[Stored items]
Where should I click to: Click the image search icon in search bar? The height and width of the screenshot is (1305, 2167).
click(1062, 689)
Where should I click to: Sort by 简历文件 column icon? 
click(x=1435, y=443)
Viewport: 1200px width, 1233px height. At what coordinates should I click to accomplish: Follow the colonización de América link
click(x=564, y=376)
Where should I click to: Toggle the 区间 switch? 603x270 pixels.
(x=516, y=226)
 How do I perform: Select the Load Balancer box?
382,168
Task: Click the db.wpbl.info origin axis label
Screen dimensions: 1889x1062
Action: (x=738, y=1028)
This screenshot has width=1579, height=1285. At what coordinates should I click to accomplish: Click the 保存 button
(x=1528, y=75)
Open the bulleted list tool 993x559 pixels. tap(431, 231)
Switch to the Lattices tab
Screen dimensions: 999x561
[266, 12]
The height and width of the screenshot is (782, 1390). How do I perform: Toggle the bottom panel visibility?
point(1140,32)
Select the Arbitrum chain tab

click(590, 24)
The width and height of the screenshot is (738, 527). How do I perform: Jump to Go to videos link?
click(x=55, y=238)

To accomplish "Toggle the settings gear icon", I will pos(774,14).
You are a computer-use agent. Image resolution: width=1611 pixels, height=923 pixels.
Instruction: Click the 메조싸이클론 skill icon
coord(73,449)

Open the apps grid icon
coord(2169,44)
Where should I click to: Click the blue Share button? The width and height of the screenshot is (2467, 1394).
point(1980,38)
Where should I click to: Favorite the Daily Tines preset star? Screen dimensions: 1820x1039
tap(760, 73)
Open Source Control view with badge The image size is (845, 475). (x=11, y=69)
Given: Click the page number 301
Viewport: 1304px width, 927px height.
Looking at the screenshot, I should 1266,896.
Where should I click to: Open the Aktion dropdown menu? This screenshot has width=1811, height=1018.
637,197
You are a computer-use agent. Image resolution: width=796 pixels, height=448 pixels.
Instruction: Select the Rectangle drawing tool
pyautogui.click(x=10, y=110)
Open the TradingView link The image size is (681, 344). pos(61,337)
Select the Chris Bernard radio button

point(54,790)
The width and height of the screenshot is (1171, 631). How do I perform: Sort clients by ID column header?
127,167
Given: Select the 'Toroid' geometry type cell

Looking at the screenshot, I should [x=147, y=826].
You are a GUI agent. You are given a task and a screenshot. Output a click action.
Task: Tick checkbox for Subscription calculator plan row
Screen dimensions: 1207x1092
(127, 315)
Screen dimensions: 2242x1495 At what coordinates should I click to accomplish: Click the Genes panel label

WORK REQUIRED: The requested lines run from the one with "Screen dimensions: 1889x1062" through the last line of the records. Return them exactly.

SOLUTION TO THIS EXERCISE:
Screen dimensions: 1889x1062
Action: (x=738, y=1028)
This screenshot has width=1579, height=1285. At what coordinates should I click to accomplish: Click the 保存 button
(x=1528, y=75)
Open the bulleted list tool 993x559 pixels. tap(431, 231)
Switch to the Lattices tab
Screen dimensions: 999x561
[266, 12]
The height and width of the screenshot is (782, 1390). How do I perform: Toggle the bottom panel visibility?
point(1140,32)
Select the Arbitrum chain tab

click(590, 24)
The width and height of the screenshot is (738, 527). How do I perform: Jump to Go to videos link?
click(x=55, y=238)

To accomplish "Toggle the settings gear icon", I will pos(774,14).
You are a computer-use agent. Image resolution: width=1611 pixels, height=923 pixels.
Instruction: Click the 메조싸이클론 skill icon
coord(73,449)

Open the apps grid icon
coord(2169,44)
Where should I click to: Click the blue Share button? The width and height of the screenshot is (2467, 1394).
point(1980,38)
Where should I click to: Favorite the Daily Tines preset star? Screen dimensions: 1820x1039
tap(760, 73)
Open Source Control view with badge The image size is (845, 475). (x=11, y=69)
Given: Click the page number 301
Viewport: 1304px width, 927px height.
Looking at the screenshot, I should 1266,896.
Where should I click to: Open the Aktion dropdown menu? This screenshot has width=1811, height=1018.
637,197
You are a computer-use agent. Image resolution: width=796 pixels, height=448 pixels.
Instruction: Select the Rectangle drawing tool
pyautogui.click(x=10, y=110)
Open the TradingView link The image size is (681, 344). pos(61,337)
Select the Chris Bernard radio button

point(54,790)
The width and height of the screenshot is (1171, 631). How do I perform: Sort clients by ID column header?
127,167
Given: Select the 'Toroid' geometry type cell

Looking at the screenshot, I should [x=147, y=826].
You are a GUI agent. You are given a task and a screenshot. Output a click action.
Task: Tick checkbox for Subscription calculator plan row
Screen dimensions: 1207x1092
(127, 315)
Screen dimensions: 2242x1495 At what coordinates should I click to accomplish: Click the Genes panel label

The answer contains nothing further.